• What needs to be done:
Transcribe the entries below word for word, beginning at the line with "Task: Click the UK flag language icon" and stopping after the line with "You are a computer-use"; drop all pictures.

*** Opening of Task inputs ***

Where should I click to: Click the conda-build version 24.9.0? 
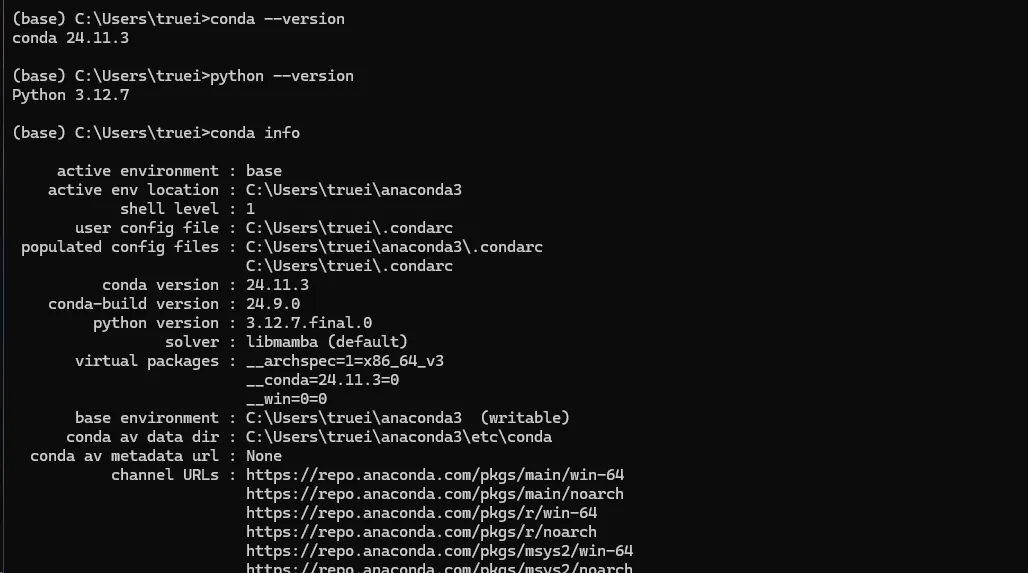coord(273,304)
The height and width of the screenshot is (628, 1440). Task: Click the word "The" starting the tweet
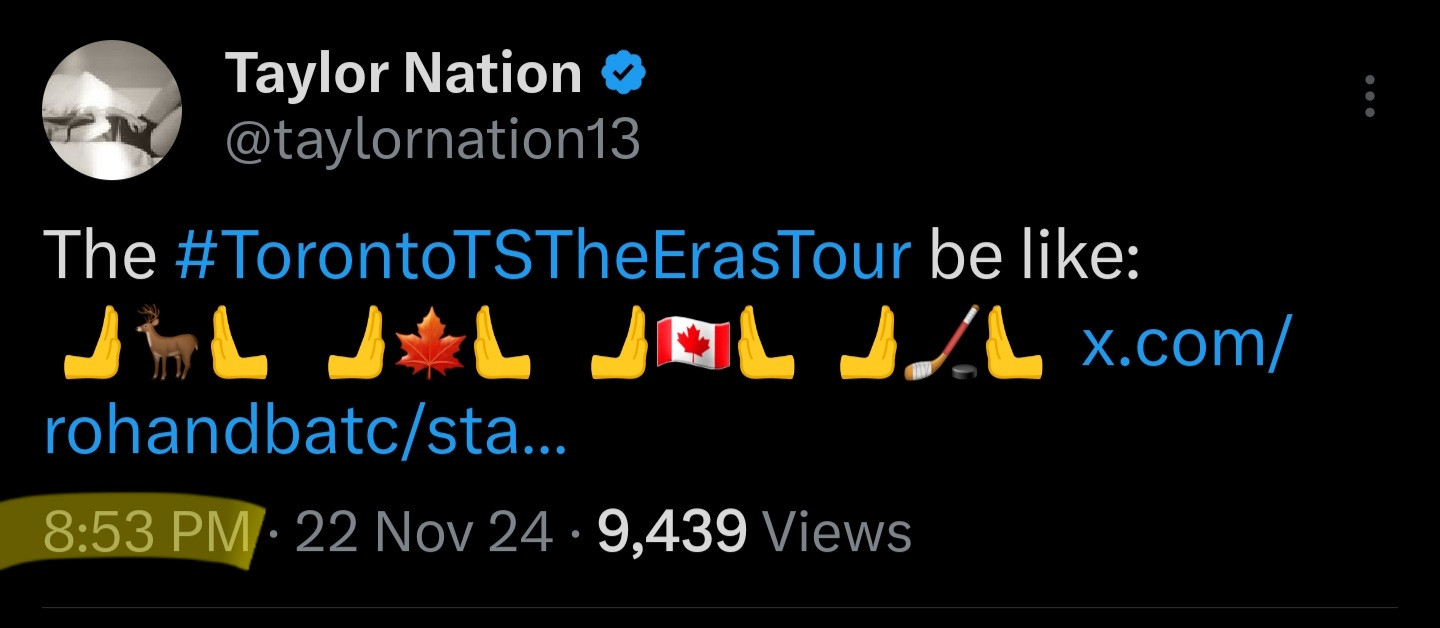pyautogui.click(x=99, y=255)
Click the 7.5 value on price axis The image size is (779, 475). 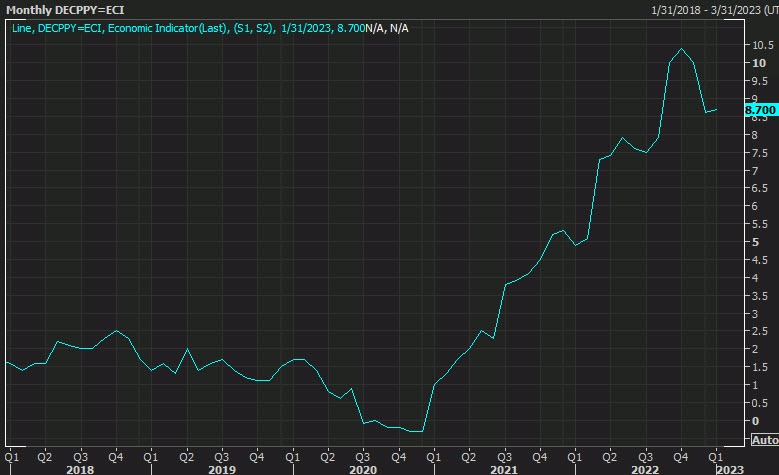pyautogui.click(x=760, y=152)
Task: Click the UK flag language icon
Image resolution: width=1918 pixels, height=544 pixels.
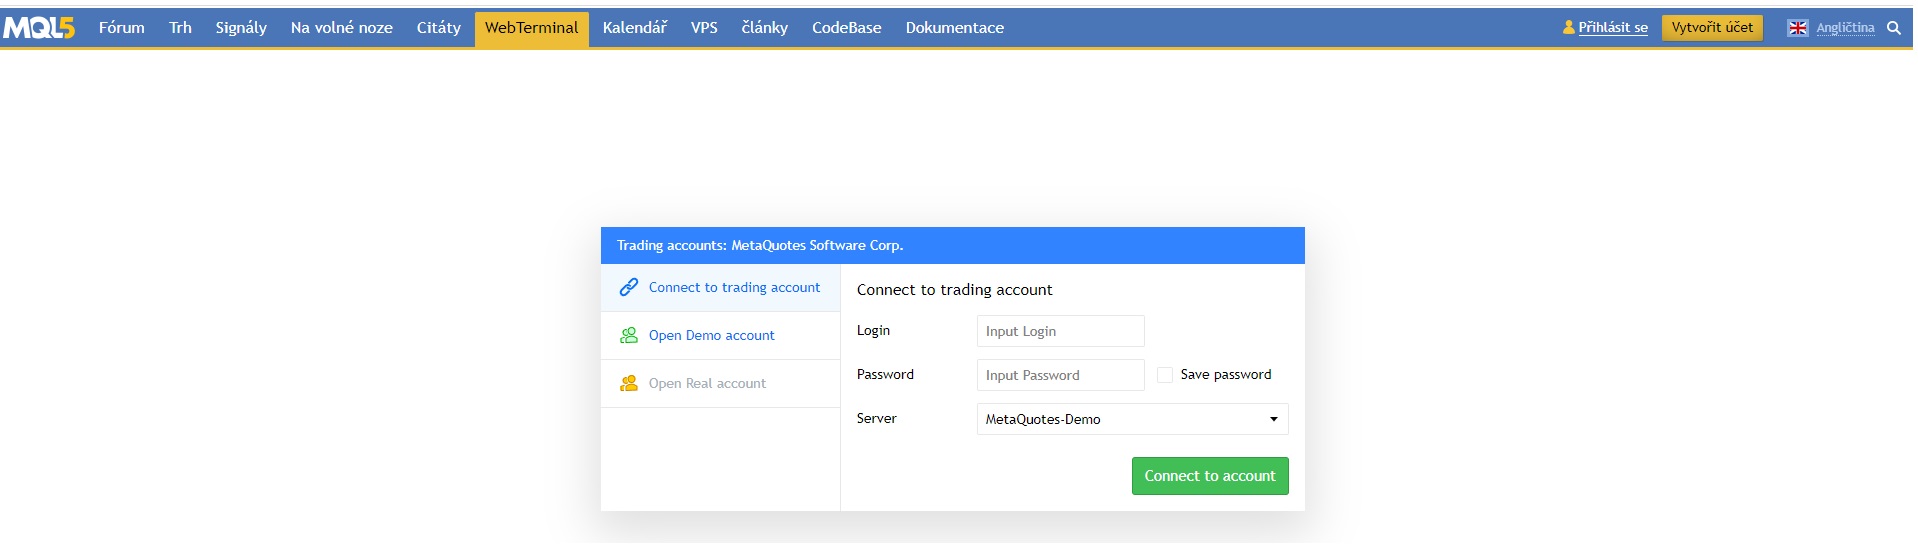Action: point(1797,28)
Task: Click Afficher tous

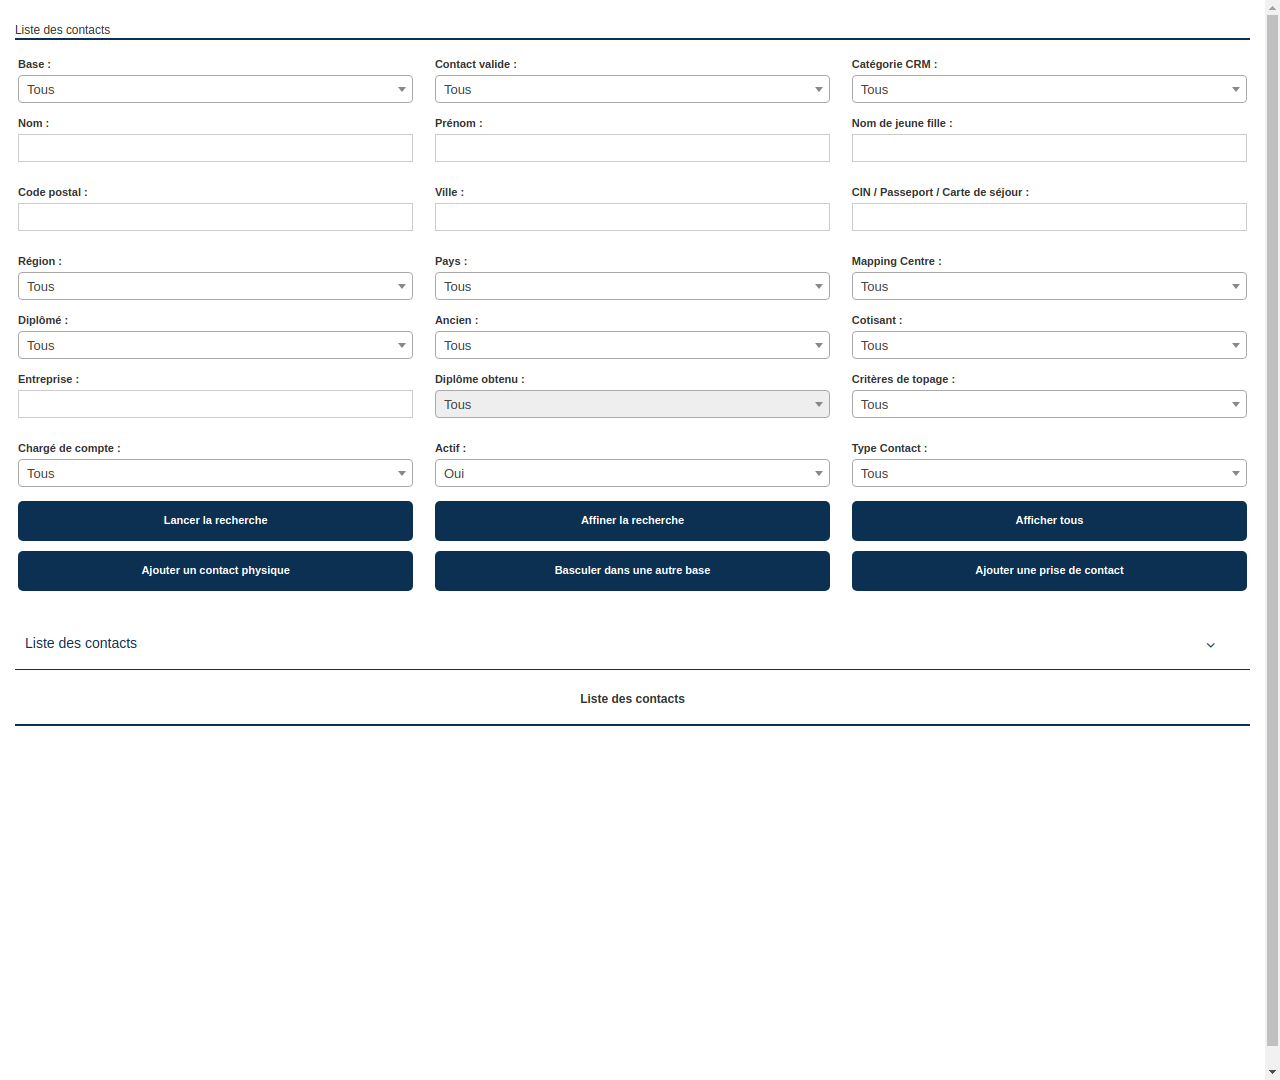Action: (1048, 520)
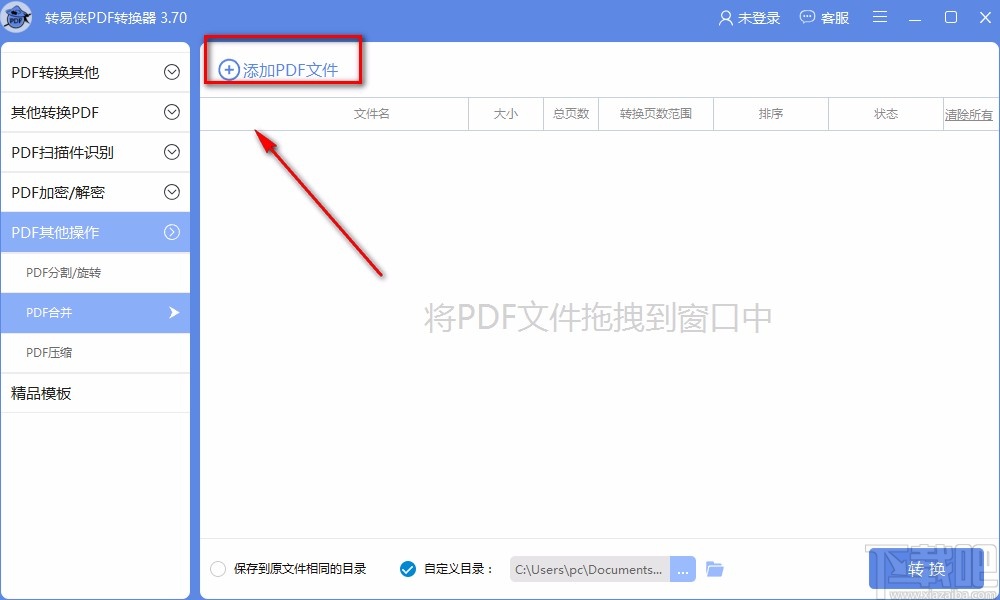Click the arrow icon on PDF合并 item

tap(172, 313)
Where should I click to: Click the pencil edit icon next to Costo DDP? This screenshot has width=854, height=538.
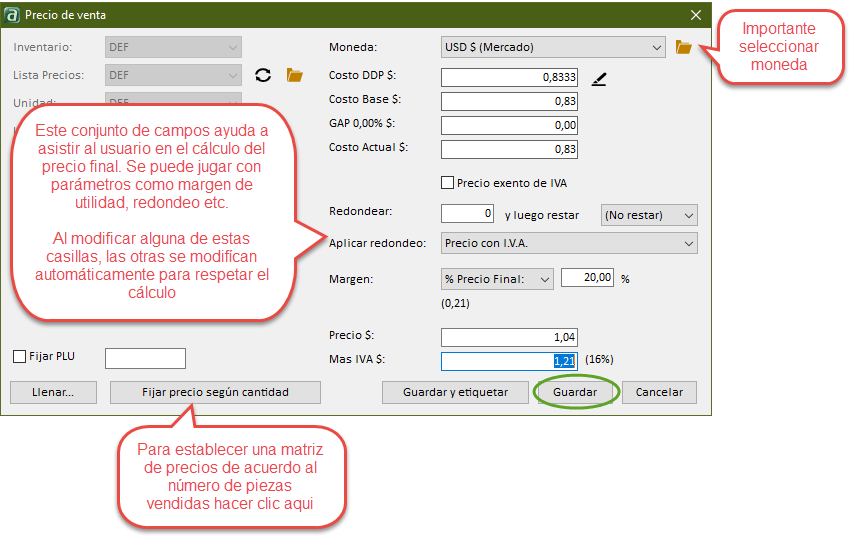[x=599, y=78]
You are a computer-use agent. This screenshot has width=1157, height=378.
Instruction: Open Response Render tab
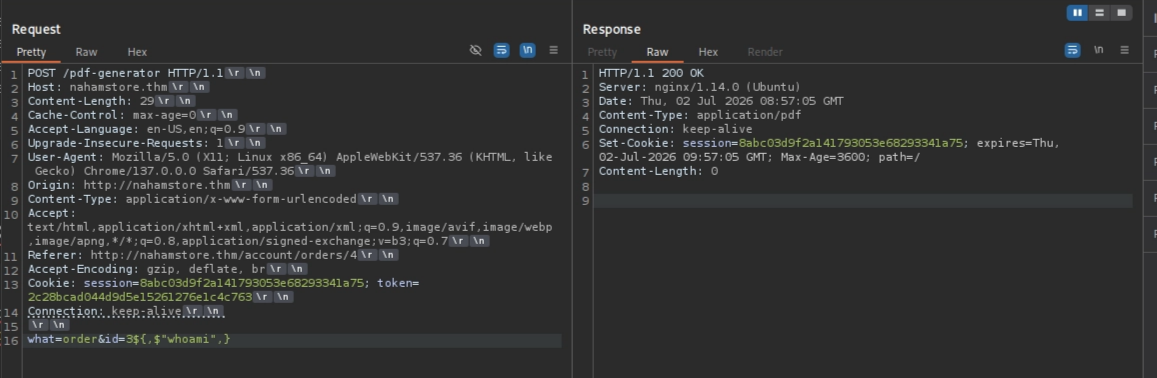tap(765, 52)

*** Close of Task inputs ***

• Answer to this exercise:
Task: Click the UK flag language icon
Image resolution: width=1918 pixels, height=544 pixels.
Action: point(1797,28)
Task: Click Afficher tous

Action: (1048, 520)
Click the arrow icon on PDF合并 item

tap(172, 313)
Where should I click to: Click the pencil edit icon next to Costo DDP? This screenshot has width=854, height=538.
[x=599, y=78]
You are a computer-use agent. This screenshot has width=1157, height=378.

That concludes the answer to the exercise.